Roland Kersten, a Scripps Institution of Oceanography at UC San Diego graduate student, has been selected as the 17th recipient of the Edward A. Frieman Prize for Excellence in Graduate Student Research, established in 1996 to honor the eighth director of Scripps, Edward A. Frieman, on his 70th birthday.

The prize is given annually to honor Scripps graduate students who have distinguished themselves in their field as measured by the quality of a publication during the previous year. Kersten’s paper, “A Mass Spectrometry-guided Genome Mining Approach for Natural Product Peptidogenomics,” was published in the October 2011 issue of Nature Chemical Biology.

“The paper describes a new methodology for the identification of small molecules, such as peptides, that might have medicinal properties or important ecological functions,” said Kersten. “The molecules are isolated from marine organisms, for example. The new method then combines an analytical technique with genome sequence analysis to rapidly characterize the peptide natural products isolated from the organism.”
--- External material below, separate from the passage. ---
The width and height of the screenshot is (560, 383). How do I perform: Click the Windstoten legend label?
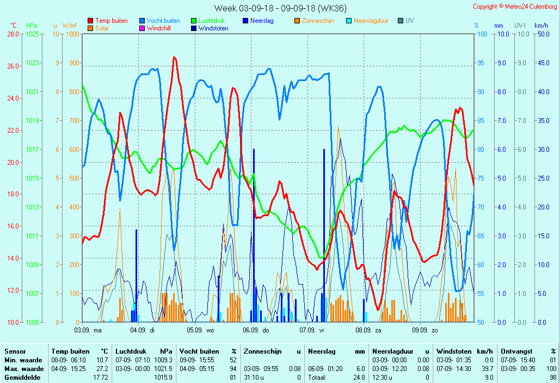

Kersten says the new approach will allow for many more small molecules to be characterized at one time than previous methods. The approach will guide the discovery of new molecules with medicinal properties, and pioneer a path for the study of peptide natural products.

Kersten, born in Berlin, Germany, completed his undergraduate coursework in biochemistry, and spent nine months studying under Dr. Pieter C. Dorrestein at UC San Diego. His current advisors, Bradley S. Moore, professor of marine biotechnology and medicine at Scripps, and Pieter C. Dorrestein, a professor at the Skaggs School of Pharmacy at UC San Diego, co-authored the paper. Kersten was formally recognized at the Scripps Day celebration on June 15, 2012.

The 2011 recipient of the Frieman Prize was recent Scripps graduate Cassondra Williams, recognized for her contributions to research on emperor penguins published in a paper titled, “What Triggers the Aerobic Dive Limit? Patterns of Muscle Oxygen Depletion during Dives of Emperor Penguins,” in the February issue of The Journal of Experimental Biology. The paper also received the 2011 Outstanding Paper Prize from the journal.

As part of her research, Williams developed a system to measure muscle oxygen depletion in diving emperor penguins. She is currently a postdoctoral fellow at UC Irvine. “It’s so nice to be awarded something like this so early in my career,” said Williams.